| WHAT YOU WILL DO |
Please find every line below that contains the word "chart" and copy each one. Case counts.

| PROVIDED DATA |
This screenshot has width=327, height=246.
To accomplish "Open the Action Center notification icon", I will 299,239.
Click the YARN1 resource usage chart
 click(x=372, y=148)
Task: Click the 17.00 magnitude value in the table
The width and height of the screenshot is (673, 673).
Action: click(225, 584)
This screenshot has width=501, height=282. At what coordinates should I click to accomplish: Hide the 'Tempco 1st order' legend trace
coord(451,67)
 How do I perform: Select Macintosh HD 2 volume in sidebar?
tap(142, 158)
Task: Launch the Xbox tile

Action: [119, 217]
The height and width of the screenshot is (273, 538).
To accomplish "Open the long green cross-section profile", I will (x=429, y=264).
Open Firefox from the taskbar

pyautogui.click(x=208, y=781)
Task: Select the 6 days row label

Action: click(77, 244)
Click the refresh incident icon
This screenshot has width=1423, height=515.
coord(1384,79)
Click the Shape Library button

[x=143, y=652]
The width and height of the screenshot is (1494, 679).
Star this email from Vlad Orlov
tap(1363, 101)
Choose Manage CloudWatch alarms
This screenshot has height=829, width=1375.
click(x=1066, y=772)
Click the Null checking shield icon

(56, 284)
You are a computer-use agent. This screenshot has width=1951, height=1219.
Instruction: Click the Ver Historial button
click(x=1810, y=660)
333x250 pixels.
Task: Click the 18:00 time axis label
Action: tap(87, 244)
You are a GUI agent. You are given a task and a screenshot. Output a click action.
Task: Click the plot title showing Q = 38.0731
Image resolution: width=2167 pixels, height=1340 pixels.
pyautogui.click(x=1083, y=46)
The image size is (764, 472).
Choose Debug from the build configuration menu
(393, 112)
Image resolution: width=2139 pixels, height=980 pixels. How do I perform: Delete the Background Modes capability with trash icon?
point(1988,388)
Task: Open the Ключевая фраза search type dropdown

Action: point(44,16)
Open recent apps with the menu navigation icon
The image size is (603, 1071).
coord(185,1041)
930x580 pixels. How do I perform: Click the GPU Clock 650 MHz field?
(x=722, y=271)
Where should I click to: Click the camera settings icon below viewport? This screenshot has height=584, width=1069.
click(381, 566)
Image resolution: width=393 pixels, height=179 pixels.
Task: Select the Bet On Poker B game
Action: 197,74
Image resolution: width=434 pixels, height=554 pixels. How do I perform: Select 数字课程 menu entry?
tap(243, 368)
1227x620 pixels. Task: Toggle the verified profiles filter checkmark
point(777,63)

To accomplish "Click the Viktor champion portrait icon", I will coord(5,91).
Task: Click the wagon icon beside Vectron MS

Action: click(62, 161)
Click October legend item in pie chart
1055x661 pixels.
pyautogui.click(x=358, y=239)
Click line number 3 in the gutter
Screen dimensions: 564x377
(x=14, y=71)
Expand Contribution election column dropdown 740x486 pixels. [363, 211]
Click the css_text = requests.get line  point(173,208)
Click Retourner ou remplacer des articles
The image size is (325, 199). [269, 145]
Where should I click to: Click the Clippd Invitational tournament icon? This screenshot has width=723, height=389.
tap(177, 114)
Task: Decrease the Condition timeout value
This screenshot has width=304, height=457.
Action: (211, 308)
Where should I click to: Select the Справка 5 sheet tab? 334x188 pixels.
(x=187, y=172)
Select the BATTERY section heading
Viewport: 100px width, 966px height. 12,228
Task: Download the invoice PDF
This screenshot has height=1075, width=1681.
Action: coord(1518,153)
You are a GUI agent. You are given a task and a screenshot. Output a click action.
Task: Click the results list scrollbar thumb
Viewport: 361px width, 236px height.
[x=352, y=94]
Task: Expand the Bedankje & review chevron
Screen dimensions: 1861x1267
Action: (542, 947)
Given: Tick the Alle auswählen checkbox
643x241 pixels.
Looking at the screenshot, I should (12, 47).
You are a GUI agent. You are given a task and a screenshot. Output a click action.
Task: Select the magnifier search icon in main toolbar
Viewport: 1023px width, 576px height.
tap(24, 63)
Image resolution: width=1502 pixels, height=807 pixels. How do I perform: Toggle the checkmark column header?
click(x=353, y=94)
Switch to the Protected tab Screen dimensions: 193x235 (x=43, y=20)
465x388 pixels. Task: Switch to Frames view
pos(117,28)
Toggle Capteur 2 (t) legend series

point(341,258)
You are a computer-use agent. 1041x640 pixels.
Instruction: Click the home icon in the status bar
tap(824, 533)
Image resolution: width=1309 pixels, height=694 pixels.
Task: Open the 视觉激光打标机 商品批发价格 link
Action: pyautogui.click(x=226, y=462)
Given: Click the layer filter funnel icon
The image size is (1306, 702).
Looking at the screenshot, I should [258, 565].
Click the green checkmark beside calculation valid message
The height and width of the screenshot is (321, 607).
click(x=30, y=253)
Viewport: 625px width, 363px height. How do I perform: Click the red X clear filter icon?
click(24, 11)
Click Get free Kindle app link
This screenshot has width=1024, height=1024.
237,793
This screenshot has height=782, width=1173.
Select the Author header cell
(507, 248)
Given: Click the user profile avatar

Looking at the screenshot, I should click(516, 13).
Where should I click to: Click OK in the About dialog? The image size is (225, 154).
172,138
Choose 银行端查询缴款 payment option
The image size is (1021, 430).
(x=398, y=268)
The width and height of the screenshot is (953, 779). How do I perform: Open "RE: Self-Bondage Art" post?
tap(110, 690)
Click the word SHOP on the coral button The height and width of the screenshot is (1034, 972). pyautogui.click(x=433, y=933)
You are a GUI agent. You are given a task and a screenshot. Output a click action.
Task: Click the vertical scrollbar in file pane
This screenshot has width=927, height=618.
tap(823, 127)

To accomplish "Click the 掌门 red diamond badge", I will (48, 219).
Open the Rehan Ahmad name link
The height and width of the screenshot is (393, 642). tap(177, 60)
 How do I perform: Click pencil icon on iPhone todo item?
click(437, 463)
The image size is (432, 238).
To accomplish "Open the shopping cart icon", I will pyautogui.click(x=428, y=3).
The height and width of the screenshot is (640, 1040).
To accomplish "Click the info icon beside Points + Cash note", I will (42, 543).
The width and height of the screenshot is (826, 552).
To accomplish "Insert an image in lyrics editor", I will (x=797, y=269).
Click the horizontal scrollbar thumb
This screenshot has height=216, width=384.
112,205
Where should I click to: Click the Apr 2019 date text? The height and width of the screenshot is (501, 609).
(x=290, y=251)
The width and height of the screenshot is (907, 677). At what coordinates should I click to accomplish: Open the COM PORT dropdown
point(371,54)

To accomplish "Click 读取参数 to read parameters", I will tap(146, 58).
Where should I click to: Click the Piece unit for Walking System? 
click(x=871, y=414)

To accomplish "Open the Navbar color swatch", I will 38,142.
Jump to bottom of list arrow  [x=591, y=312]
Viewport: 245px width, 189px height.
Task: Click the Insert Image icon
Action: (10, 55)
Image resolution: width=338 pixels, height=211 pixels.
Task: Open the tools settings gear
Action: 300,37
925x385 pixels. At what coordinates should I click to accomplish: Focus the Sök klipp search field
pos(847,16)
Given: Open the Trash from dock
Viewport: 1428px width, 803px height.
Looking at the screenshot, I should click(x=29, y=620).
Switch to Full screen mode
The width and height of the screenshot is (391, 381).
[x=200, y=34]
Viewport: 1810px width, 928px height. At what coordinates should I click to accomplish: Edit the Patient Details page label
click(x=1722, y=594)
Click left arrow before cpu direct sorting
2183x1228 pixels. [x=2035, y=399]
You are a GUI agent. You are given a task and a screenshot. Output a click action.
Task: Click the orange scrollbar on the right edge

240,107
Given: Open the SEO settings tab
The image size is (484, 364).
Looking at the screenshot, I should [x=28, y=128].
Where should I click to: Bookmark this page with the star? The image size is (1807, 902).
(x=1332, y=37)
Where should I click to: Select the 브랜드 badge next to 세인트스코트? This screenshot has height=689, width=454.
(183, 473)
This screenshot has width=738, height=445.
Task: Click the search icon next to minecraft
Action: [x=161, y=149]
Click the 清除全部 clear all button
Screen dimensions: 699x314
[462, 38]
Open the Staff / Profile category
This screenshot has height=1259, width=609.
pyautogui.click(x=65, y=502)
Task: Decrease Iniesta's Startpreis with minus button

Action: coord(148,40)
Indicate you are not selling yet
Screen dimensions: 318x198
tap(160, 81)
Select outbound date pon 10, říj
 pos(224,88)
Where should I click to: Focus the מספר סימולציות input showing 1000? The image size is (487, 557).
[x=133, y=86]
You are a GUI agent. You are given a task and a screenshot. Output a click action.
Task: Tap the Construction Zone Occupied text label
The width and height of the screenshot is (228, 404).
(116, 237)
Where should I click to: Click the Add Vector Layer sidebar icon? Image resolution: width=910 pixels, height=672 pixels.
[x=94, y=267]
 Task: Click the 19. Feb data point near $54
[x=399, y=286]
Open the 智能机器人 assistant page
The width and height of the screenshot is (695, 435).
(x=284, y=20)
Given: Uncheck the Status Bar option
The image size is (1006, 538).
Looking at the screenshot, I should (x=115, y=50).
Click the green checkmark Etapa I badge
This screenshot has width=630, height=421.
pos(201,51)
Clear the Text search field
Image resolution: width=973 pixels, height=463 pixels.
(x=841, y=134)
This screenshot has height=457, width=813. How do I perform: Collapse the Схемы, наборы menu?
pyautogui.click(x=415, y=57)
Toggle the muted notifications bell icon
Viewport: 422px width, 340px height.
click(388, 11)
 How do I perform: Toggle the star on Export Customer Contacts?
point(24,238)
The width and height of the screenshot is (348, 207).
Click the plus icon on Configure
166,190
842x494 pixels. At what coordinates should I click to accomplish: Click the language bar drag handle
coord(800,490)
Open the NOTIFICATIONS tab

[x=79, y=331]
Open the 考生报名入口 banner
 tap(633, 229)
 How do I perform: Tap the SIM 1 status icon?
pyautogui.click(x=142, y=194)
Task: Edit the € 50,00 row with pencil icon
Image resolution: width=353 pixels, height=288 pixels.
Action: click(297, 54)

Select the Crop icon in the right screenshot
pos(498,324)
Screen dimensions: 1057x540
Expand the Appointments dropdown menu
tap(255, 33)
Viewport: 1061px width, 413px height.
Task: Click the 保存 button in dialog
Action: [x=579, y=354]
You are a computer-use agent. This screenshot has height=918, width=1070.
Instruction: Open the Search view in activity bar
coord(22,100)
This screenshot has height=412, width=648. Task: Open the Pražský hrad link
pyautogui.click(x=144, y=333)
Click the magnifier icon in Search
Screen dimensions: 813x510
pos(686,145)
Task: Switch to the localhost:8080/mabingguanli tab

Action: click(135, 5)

| FINISHED EXERCISE |
Click the YARN1 resource usage chart
Click October legend item in pie chart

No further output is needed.